FIG 2.

Composition of Buchnera-derived cell wall fragments purified from A. pisum. Aphid homogenate was successively filtered to components of ≤10 kDa and subjected to LC-MS/MS analysis. Muropeptide compounds were identified from MS/MS spectra and extracted-ion chromatogram (XIC) peak areas determined using Byonic and Byologic softwares, respectively (Protein Metrics). Areas were baseline subtracted and normalized by sample, such that the data shown is the percentage of total PGN represented by each compound. Untreated mutanolysin-derived E. coli muropeptides are shown for comparison (purple). Two treatments were used without replicates: aphid homogenate was sonicated to lyse Buchnera cells (light gray) or additionally treated with lysozyme to digest Buchnera cell walls (dark gray). The table describes the compound structure: PGN compounds vary by stem peptide sequence and glycan (GM = GlcNAc-MurNAc, GaM = GlcNAc-anhydro-MurNAc).
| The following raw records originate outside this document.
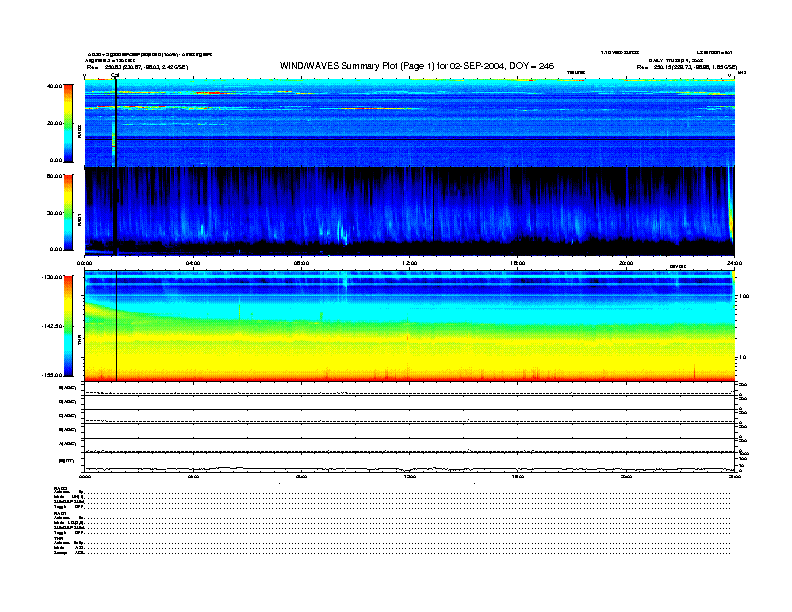
Task: Click the -130.00 value on TNR scale
Action: tap(52, 276)
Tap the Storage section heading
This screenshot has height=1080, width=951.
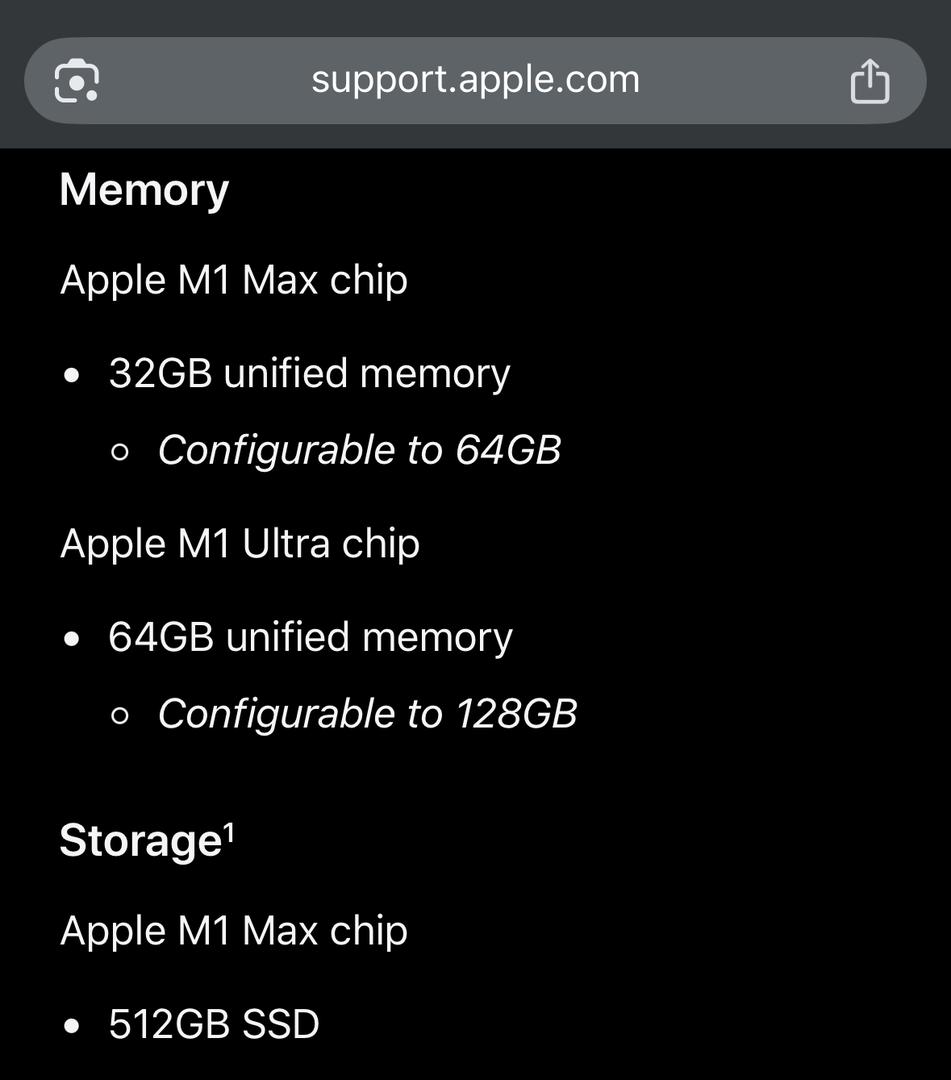click(x=140, y=841)
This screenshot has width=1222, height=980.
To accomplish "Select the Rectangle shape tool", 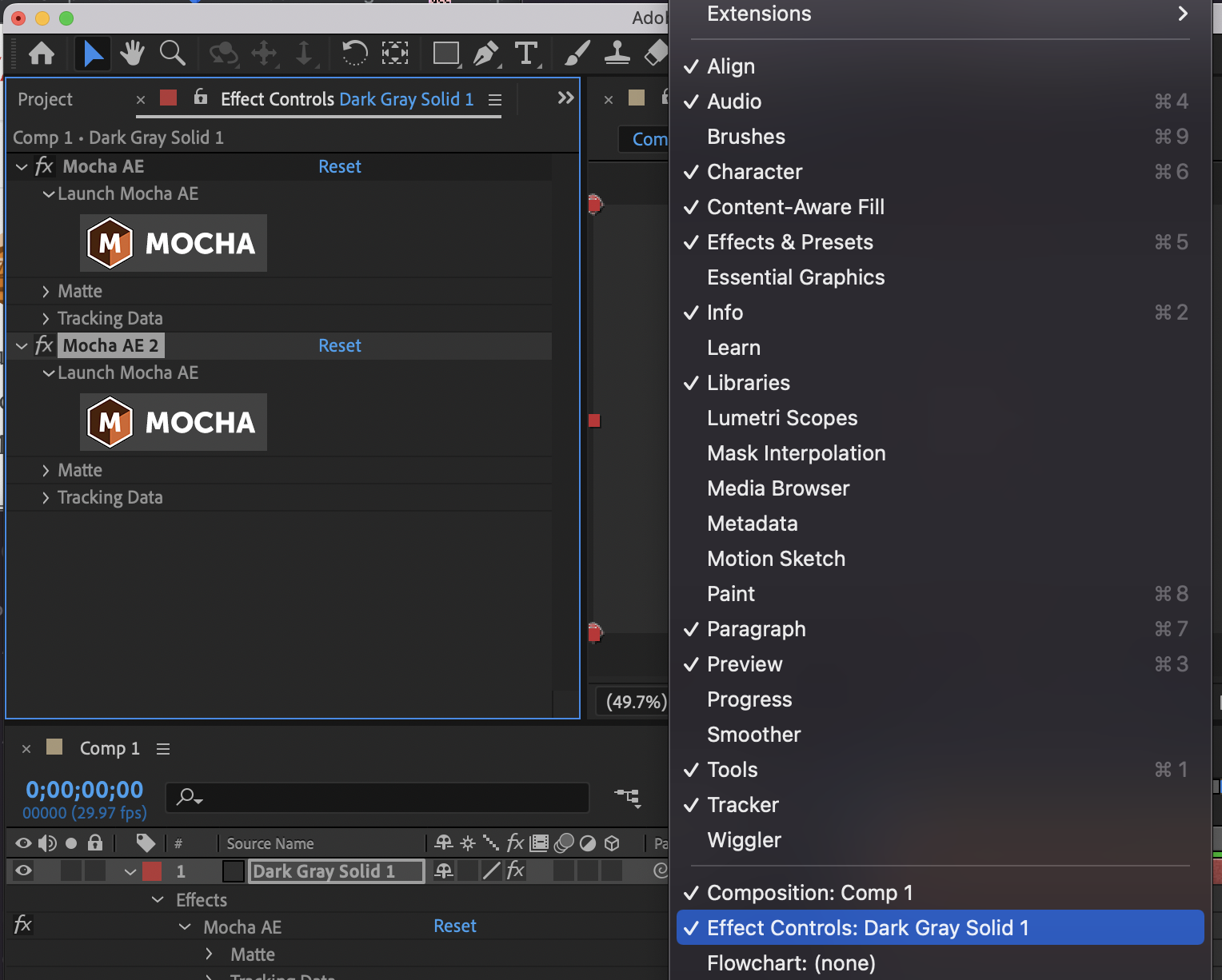I will click(x=445, y=54).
For distinct compounds that are equivalent in mass (differing either in stem peptide sequence or cross-linkage type), we were unable to quantify each compound abundance independently, because the two compounds could not be chromatographically resolved—such structural isomers were integrated together, and their sequences are reported with variable residues shown separated by backslashes within parentheses, such that the same relative position within parentheses refers to the sequence of one isomer.